The photos of Hale’s bed sores from one of the unsanitary nursing homes she’s been forced to stay in were to graphic for publishing.
Staley said she can’t remember the last time she’s seen her mother, because in order to do that she’d first need to get permission from her estranged sibling guardian.
“I won’t give her the satisfaction.” Staley said.
The Goings family has written a series of letters and emails begging Judge Butts to reconsider this decision including one written by Ron Goings on April 4, 2012.
“She (Helen Hale) has asked us to please get her out of this situation. At every turn we have been painted into a corner as being aggressive, manipulative and now as terrorists. I cannot understand how the court and its investigators and supposed guardians can be so blind.”
Harris County has a population of 4.1 million people, according to the 2010 census, making it the largest county in Texas and third largest in the country. It includes the cities of Houston and Sugar Land.
Judge Butts provided a statement to RebelPundit addressing these two cases:
I am unable to comment specifically on the cases you identified, as the Code of Judicial Conduct provides in part that, ‘A judge shall abstain from public comment about a pending or impending proceeding which may come before the judge’s court in a manner which suggests to a reasonable person the judge’s probable decision on any particular case.’
However, I will tell you that, with regard to the cases involving Helen Hale and Willie Jo Mills, such cases were contested in that the children of Ms. Hale and Ms. Mills were in dispute as to the appropriate choice of guardian. With regard to all cases in Probate Court 4, copies of the pleadings (which include orders of the court and reports of the court investigator) are available through the Harris County Clerk’s office.
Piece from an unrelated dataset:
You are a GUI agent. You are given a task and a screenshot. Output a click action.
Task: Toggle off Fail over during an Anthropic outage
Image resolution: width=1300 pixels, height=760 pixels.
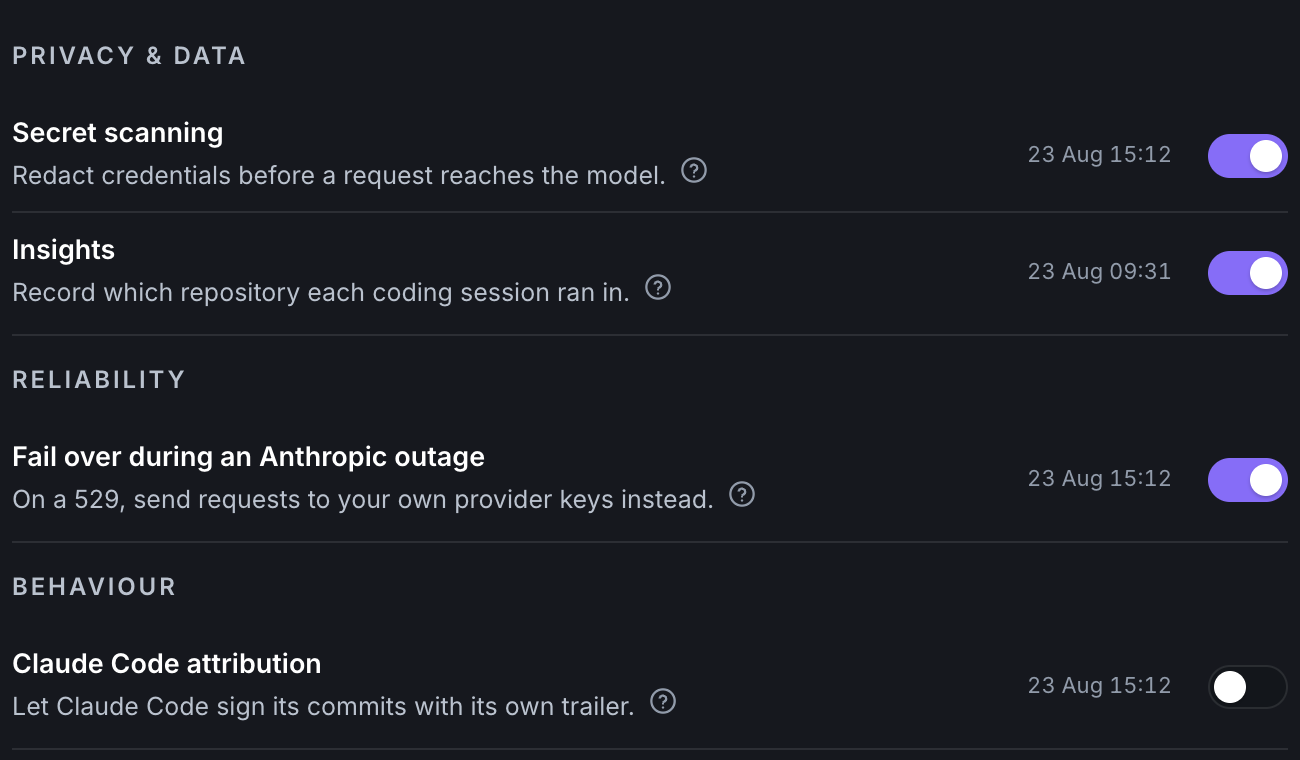tap(1247, 480)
“Ms. Mills due process rights were violated when she was not allowed to participate in resolving the dispute in Judge Butts court, instead Judge Butts removed all her civil, constitutional and human rights by forcing a guardianship upon her which ultimately placed Ms. Mills in an abusive and exploitive lifestyle until she died.” Sherry Johnston said in response to Butts’ statement. “Ms. Mills guardian ad litem, attorney ad litem, guardian, were and remain to be much better protected by the guardianship placed on Ms. Mills than she was,while she suffered, and her estate paid for the abuse, neglect and exploitation she was subjected to. Her only protection would have been by and from Judge Christine Butts.”